### WHAT THE TASK ASKS
Go through the records below line by line. Count the lines with "Expand" and give the count alone.

§ §

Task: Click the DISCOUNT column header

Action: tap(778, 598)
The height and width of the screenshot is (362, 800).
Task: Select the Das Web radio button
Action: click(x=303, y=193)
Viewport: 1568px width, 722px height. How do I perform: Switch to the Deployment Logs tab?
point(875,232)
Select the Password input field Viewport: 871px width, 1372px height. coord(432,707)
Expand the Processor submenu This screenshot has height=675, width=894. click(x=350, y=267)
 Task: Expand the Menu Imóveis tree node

§ §

### RESULT
2